Embora não fosse freqüente acordar com enjôo, naquela manhã tudo lhe causava um embrulho triste, gerado por um mal estar. Nada parecia estar bem. Demorou para lembrar-se o quanto isso é normal quando se está em período de gestação.
Já fazia um bom tempo que não se lembrava de sua própria gravidez, até o momento em que voltou a ter as estranhas dores da contração. Era difícil lidar com a sensação de fim, pois assim lhe parecia o esperado momento de estréia.

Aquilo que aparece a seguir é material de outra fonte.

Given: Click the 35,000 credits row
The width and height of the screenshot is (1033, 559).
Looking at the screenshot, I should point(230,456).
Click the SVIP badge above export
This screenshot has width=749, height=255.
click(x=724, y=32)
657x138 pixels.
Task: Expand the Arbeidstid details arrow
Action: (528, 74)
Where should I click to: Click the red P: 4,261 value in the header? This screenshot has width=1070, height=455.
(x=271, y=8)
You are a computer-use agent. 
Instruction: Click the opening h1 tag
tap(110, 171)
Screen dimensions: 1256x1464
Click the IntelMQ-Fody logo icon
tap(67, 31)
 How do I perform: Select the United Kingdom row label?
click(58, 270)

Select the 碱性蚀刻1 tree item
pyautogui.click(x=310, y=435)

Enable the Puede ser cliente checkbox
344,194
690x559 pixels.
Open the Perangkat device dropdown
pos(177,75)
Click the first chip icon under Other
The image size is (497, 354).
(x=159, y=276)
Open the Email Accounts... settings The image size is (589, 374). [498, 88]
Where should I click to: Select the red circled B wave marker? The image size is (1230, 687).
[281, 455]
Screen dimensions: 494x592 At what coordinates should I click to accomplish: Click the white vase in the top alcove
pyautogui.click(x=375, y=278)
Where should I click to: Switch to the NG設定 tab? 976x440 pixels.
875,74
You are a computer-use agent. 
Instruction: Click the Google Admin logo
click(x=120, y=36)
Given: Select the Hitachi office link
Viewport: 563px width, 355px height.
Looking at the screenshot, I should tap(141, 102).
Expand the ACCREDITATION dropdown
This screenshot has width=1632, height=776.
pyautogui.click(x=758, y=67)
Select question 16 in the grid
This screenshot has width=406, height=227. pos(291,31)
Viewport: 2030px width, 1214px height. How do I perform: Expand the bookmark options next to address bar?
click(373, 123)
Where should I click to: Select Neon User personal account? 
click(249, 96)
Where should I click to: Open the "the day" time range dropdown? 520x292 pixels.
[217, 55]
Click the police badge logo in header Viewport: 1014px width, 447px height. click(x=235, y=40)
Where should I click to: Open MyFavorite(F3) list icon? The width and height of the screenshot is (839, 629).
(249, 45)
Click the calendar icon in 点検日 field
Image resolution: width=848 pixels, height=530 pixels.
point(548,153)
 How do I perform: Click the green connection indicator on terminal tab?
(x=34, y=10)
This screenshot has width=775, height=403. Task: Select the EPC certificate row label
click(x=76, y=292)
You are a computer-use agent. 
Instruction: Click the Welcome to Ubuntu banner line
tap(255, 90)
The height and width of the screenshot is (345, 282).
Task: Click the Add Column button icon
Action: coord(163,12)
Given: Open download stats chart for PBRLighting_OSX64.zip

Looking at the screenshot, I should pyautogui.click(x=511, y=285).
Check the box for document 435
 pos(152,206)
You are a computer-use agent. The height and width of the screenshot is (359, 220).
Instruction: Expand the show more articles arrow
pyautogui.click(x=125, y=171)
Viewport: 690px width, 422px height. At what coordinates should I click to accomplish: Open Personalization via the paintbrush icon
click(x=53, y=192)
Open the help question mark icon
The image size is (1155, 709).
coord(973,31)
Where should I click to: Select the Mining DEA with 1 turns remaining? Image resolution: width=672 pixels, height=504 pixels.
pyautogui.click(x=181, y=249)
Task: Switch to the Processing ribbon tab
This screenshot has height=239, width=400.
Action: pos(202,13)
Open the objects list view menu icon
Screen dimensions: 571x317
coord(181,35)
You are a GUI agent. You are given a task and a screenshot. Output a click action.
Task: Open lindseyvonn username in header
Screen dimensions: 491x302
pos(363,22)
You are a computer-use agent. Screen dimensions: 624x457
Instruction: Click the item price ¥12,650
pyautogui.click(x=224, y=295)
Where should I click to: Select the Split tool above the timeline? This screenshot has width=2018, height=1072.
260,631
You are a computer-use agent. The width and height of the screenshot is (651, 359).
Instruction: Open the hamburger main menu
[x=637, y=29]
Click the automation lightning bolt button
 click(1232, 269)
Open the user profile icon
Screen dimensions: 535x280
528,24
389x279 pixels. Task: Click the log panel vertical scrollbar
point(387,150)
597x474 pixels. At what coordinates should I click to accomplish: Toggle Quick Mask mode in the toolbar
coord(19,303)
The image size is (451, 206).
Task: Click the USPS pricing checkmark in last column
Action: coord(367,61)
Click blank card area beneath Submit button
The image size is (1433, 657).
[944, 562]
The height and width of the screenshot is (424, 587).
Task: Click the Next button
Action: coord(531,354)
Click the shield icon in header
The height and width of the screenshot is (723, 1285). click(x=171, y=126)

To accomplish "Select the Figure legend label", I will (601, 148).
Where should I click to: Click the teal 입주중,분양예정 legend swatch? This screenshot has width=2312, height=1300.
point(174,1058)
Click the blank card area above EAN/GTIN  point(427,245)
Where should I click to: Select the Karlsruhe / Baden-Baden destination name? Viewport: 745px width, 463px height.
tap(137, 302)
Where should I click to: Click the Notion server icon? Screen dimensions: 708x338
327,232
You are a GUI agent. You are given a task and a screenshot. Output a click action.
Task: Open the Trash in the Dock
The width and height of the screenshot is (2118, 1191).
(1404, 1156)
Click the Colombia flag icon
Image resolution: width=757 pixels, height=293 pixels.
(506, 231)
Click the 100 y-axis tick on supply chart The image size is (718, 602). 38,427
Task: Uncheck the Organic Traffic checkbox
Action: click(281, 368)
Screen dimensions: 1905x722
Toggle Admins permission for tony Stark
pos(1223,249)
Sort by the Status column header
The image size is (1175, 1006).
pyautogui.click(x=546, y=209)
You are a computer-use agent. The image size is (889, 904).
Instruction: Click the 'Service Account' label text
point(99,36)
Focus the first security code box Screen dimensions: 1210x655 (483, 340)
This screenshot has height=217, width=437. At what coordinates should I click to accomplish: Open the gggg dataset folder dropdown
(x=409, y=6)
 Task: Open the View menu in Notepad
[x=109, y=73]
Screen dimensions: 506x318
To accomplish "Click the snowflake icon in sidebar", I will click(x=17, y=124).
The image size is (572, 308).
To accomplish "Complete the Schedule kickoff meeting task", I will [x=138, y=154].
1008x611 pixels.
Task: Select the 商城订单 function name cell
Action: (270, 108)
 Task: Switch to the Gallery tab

O enjôo parecia piorar com o balanço constante do ônibus e doía muito pensar no momento de dar a escuridão. Um besouro grande como um globo ocular entra pela janela roubando a atenção do público. Mas não era seu vôo brusco, atordoado, que causava o alvoroço repudioso na platéia passageira. Era o simples fato de ser besouro. Ele jamais imaginara que naquela manhã, desagradavelmente ensolarada, teria de assistir um trabalho de parto. Não fora convidado, mas sentou-se na primeira fileira.
Um homem com ímpeto tebano, com um sapato agudo em punho iniciou o trabalho de parto; invasivo como numa cesárea, passou a, em vários golpes, trazer-lhe lembranças. Lembrou-se das aulas de filosofia nas quais seu professor gostava de repetir que Sócrates dizia “herdei de minha mãe o ofício de parteira, pois trago a luz os pensamentos mais entranhados de meus ouvintes”. Não conseguiu ver com tanta beleza socrática o oitavo golpe que soou brutal de tão atrapalhado, mas necessário para matar o besouro.
Assistiu tudo num gritante silêncio, que poderia ser interpretado como indiferença à dor do parto. Casou-lhe um pânico sutil imaginar que poderia ter nascido besouro, aquele mesmo sutil pânico que permeia as prenhes, causando-lhes ânsia por seu dia de despejo. Todo idoso humano espera que seu dia de leito seja indolor. As dores, a contração já lhe parecia tão real quanto vida, mas morria de medo de pensar em parir.